**SET PROBLEM**
Copy each line of the data below without changing anything.

[Word and element location data]
━━━━━━━━━━━━━━━━━━━━
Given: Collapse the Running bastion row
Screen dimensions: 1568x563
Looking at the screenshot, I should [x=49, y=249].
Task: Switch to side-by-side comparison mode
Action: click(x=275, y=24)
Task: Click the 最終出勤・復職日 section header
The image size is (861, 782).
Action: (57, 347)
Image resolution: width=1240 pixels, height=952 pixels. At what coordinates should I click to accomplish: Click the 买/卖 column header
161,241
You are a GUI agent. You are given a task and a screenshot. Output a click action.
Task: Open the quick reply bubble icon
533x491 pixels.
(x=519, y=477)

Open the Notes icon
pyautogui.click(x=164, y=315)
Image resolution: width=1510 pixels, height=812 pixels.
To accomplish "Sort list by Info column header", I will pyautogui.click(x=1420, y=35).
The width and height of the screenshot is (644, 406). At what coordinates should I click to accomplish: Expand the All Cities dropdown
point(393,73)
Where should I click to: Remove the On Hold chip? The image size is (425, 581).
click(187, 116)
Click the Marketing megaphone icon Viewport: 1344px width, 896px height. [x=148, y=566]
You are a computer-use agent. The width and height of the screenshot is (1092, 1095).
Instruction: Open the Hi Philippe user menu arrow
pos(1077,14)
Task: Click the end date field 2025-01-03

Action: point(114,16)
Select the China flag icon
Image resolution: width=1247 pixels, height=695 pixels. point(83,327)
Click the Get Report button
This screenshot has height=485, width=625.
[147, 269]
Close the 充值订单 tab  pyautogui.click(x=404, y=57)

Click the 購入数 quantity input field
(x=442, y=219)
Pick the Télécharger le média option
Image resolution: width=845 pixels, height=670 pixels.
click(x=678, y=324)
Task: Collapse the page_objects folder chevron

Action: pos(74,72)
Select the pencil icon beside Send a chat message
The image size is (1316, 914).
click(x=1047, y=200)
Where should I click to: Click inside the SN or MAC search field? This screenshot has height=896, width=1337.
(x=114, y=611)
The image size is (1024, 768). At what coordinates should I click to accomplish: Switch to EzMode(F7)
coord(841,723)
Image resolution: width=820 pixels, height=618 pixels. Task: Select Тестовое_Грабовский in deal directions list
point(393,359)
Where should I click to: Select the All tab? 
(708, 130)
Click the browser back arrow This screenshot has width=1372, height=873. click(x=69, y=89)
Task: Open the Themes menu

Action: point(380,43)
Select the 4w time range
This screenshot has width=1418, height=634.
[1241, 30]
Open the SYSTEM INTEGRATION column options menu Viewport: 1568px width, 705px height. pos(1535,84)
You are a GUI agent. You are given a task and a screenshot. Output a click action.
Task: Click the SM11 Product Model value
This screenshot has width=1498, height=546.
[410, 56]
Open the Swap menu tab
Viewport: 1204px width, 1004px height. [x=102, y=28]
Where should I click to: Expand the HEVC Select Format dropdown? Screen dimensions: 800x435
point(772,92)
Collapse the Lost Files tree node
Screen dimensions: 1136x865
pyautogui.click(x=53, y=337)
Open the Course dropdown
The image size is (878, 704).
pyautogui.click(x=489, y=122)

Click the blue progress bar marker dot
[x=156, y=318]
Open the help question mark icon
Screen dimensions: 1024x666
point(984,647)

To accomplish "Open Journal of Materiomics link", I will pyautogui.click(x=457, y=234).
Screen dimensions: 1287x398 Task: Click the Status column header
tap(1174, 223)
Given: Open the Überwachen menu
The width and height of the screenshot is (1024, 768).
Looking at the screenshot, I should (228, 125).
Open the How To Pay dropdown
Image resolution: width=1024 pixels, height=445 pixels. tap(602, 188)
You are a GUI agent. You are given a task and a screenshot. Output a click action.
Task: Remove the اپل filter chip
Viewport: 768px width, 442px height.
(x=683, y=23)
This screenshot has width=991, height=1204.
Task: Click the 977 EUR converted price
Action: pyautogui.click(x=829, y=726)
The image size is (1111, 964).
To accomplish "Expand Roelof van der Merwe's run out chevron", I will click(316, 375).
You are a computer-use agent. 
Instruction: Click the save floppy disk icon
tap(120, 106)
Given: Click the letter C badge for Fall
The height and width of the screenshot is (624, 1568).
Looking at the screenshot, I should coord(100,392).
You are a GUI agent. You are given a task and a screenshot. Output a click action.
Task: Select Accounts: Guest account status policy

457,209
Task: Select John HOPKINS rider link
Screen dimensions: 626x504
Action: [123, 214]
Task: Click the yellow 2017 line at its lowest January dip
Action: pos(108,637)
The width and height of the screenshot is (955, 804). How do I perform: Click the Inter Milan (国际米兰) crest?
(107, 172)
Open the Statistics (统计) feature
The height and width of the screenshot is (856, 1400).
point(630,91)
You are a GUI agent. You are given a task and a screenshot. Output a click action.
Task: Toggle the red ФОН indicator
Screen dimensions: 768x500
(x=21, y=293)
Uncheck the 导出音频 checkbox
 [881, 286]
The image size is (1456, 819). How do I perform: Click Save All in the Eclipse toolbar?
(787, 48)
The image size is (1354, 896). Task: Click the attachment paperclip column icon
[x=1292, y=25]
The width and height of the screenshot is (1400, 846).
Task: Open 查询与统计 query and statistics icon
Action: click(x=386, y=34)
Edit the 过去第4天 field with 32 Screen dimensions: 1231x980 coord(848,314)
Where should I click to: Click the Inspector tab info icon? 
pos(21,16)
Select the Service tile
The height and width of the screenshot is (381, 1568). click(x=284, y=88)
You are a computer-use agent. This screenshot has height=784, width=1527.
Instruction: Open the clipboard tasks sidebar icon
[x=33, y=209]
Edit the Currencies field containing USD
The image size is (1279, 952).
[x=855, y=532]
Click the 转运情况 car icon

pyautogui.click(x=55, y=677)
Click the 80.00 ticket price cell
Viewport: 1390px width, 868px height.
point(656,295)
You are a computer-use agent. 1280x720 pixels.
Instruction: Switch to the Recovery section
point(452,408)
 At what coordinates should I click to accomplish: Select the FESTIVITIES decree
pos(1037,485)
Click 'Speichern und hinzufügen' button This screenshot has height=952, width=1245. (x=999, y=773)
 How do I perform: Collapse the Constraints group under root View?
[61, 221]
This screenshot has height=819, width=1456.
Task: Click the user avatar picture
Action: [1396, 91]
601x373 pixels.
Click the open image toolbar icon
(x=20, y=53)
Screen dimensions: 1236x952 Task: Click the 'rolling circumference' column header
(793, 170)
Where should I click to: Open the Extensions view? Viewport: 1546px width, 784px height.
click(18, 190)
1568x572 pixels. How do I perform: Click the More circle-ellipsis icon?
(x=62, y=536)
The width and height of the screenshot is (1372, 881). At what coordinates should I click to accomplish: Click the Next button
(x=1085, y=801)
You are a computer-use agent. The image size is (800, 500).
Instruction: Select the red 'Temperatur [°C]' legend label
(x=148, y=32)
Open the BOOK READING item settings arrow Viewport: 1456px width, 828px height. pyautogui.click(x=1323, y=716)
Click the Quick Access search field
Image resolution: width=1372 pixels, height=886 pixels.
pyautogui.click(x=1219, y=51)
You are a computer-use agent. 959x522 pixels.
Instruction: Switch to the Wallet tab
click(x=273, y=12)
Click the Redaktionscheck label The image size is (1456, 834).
━━━━━━━━━━━━━━━━━━━━
**ANSWER TO THE TASK**
Given: Collapse the Running bastion row
Screen dimensions: 1568x563
Looking at the screenshot, I should [x=49, y=249].
Task: Switch to side-by-side comparison mode
Action: click(x=275, y=24)
Task: Click the 最終出勤・復職日 section header
The image size is (861, 782).
Action: (57, 347)
Image resolution: width=1240 pixels, height=952 pixels. At what coordinates should I click to accomplish: Click the 买/卖 column header
161,241
You are a GUI agent. You are given a task and a screenshot. Output a click action.
Task: Open the quick reply bubble icon
533x491 pixels.
(x=519, y=477)

Open the Notes icon
pyautogui.click(x=164, y=315)
Image resolution: width=1510 pixels, height=812 pixels.
To accomplish "Sort list by Info column header", I will pyautogui.click(x=1420, y=35).
The width and height of the screenshot is (644, 406). At what coordinates should I click to accomplish: Expand the All Cities dropdown
point(393,73)
Where should I click to: Remove the On Hold chip? The image size is (425, 581).
click(187, 116)
Click the Marketing megaphone icon Viewport: 1344px width, 896px height. [x=148, y=566]
You are a computer-use agent. The width and height of the screenshot is (1092, 1095).
Instruction: Open the Hi Philippe user menu arrow
pos(1077,14)
Task: Click the end date field 2025-01-03

Action: point(114,16)
Select the China flag icon
Image resolution: width=1247 pixels, height=695 pixels. point(83,327)
Click the Get Report button
This screenshot has height=485, width=625.
[147, 269]
Close the 充值订单 tab  pyautogui.click(x=404, y=57)

Click the 購入数 quantity input field
(x=442, y=219)
Pick the Télécharger le média option
Image resolution: width=845 pixels, height=670 pixels.
click(x=678, y=324)
Task: Collapse the page_objects folder chevron

Action: pos(74,72)
Select the pencil icon beside Send a chat message
The image size is (1316, 914).
click(x=1047, y=200)
Where should I click to: Click inside the SN or MAC search field? This screenshot has height=896, width=1337.
(x=114, y=611)
The image size is (1024, 768). At what coordinates should I click to accomplish: Switch to EzMode(F7)
coord(841,723)
Image resolution: width=820 pixels, height=618 pixels. Task: Select Тестовое_Грабовский in deal directions list
point(393,359)
Where should I click to: Select the All tab? 
(708, 130)
Click the browser back arrow This screenshot has width=1372, height=873. click(x=69, y=89)
Task: Open the Themes menu

Action: point(380,43)
Select the 4w time range
This screenshot has width=1418, height=634.
[1241, 30]
Open the SYSTEM INTEGRATION column options menu Viewport: 1568px width, 705px height. pos(1535,84)
You are a GUI agent. You are given a task and a screenshot. Output a click action.
Task: Click the SM11 Product Model value
This screenshot has width=1498, height=546.
[410, 56]
Open the Swap menu tab
Viewport: 1204px width, 1004px height. [x=102, y=28]
Where should I click to: Expand the HEVC Select Format dropdown? Screen dimensions: 800x435
point(772,92)
Collapse the Lost Files tree node
Screen dimensions: 1136x865
pyautogui.click(x=53, y=337)
Open the Course dropdown
The image size is (878, 704).
pyautogui.click(x=489, y=122)

Click the blue progress bar marker dot
[x=156, y=318]
Open the help question mark icon
Screen dimensions: 1024x666
point(984,647)

To accomplish "Open Journal of Materiomics link", I will pyautogui.click(x=457, y=234).
Screen dimensions: 1287x398 Task: Click the Status column header
tap(1174, 223)
Given: Open the Überwachen menu
The width and height of the screenshot is (1024, 768).
Looking at the screenshot, I should (228, 125).
Open the How To Pay dropdown
Image resolution: width=1024 pixels, height=445 pixels. tap(602, 188)
You are a GUI agent. You are given a task and a screenshot. Output a click action.
Task: Remove the اپل filter chip
Viewport: 768px width, 442px height.
(x=683, y=23)
This screenshot has width=991, height=1204.
Task: Click the 977 EUR converted price
Action: pyautogui.click(x=829, y=726)
The image size is (1111, 964).
To accomplish "Expand Roelof van der Merwe's run out chevron", I will click(316, 375).
You are a computer-use agent. 
Instruction: Click the save floppy disk icon
tap(120, 106)
Given: Click the letter C badge for Fall
The height and width of the screenshot is (624, 1568).
Looking at the screenshot, I should coord(100,392).
You are a GUI agent. You are given a task and a screenshot. Output a click action.
Task: Select Accounts: Guest account status policy

457,209
Task: Select John HOPKINS rider link
Screen dimensions: 626x504
Action: [123, 214]
Task: Click the yellow 2017 line at its lowest January dip
Action: pos(108,637)
The width and height of the screenshot is (955, 804). How do I perform: Click the Inter Milan (国际米兰) crest?
(107, 172)
Open the Statistics (统计) feature
The height and width of the screenshot is (856, 1400).
point(630,91)
You are a GUI agent. You are given a task and a screenshot. Output a click action.
Task: Toggle the red ФОН indicator
Screen dimensions: 768x500
(x=21, y=293)
Uncheck the 导出音频 checkbox
 [881, 286]
The image size is (1456, 819). How do I perform: Click Save All in the Eclipse toolbar?
(787, 48)
The image size is (1354, 896). Task: Click the attachment paperclip column icon
[x=1292, y=25]
The width and height of the screenshot is (1400, 846).
Task: Open 查询与统计 query and statistics icon
Action: click(x=386, y=34)
Edit the 过去第4天 field with 32 Screen dimensions: 1231x980 coord(848,314)
Where should I click to: Click the Inspector tab info icon? 
pos(21,16)
Select the Service tile
The height and width of the screenshot is (381, 1568). click(x=284, y=88)
You are a computer-use agent. This screenshot has height=784, width=1527.
Instruction: Open the clipboard tasks sidebar icon
[x=33, y=209]
Edit the Currencies field containing USD
The image size is (1279, 952).
[x=855, y=532]
Click the 转运情况 car icon

pyautogui.click(x=55, y=677)
Click the 80.00 ticket price cell
Viewport: 1390px width, 868px height.
point(656,295)
You are a computer-use agent. 1280x720 pixels.
Instruction: Switch to the Recovery section
point(452,408)
 At what coordinates should I click to accomplish: Select the FESTIVITIES decree
pos(1037,485)
Click 'Speichern und hinzufügen' button This screenshot has height=952, width=1245. (x=999, y=773)
 How do I perform: Collapse the Constraints group under root View?
[61, 221]
This screenshot has height=819, width=1456.
Task: Click the user avatar picture
Action: [1396, 91]
601x373 pixels.
Click the open image toolbar icon
(x=20, y=53)
Screen dimensions: 1236x952 Task: Click the 'rolling circumference' column header
(793, 170)
Where should I click to: Open the Extensions view? Viewport: 1546px width, 784px height.
click(18, 190)
1568x572 pixels. How do I perform: Click the More circle-ellipsis icon?
(x=62, y=536)
The width and height of the screenshot is (1372, 881). At what coordinates should I click to accomplish: Click the Next button
(x=1085, y=801)
You are a computer-use agent. The image size is (800, 500).
Instruction: Select the red 'Temperatur [°C]' legend label
(x=148, y=32)
Open the BOOK READING item settings arrow Viewport: 1456px width, 828px height. pyautogui.click(x=1323, y=716)
Click the Quick Access search field
Image resolution: width=1372 pixels, height=886 pixels.
pyautogui.click(x=1219, y=51)
You are a computer-use agent. 959x522 pixels.
Instruction: Switch to the Wallet tab
click(x=273, y=12)
Click the Redaktionscheck label The image size is (1456, 834).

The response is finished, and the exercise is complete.